Brazilian annual carnival street party

Bloco da Anitta, previously Bloco das Poderosas, is a carnival street party from Rio de Janeiro and Salvador, but it has also paraded in other cities, created by the Brazilian singer Anitta. On 14 January 2016, the bloco was officially launched in Rio de Janeiro during its first rehearsal.

During the 2020s, Bloco da Anitta became listed among the 20 largest Carnival street parties in Brazil.

== History ==
The bloco was originally created under the name Bloco das Poderosas.
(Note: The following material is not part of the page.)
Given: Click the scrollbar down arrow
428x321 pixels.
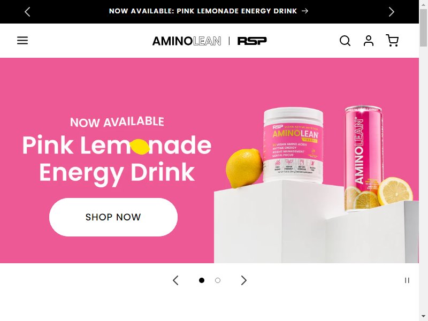Looking at the screenshot, I should click(423, 317).
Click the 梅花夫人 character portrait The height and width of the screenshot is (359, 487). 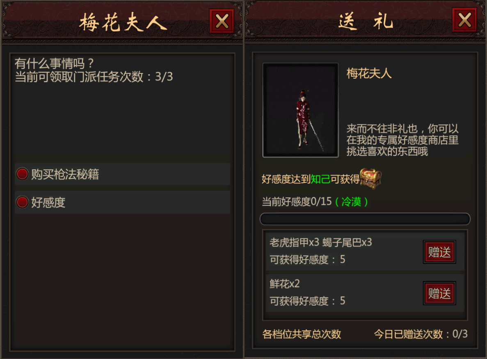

Five rehearsals were held between January and February 2016, with three taking place at the Monte Líbano club in Rio de Janeiro and two at Alto do Andu in Salvador. During four of the rehearsals, Anitta welcomed Harmonia do Samba and Banda Eva to the stage.

In 2019, the singer created the "Ensaios da Anitta" as a pre-event for her Carnival block, a series of live rehearsals that allow fans to follow the preparation and evolution of the bloco's shows. The project offers a behind-the-scenes look at the choreography and musical productions that are part of the performances.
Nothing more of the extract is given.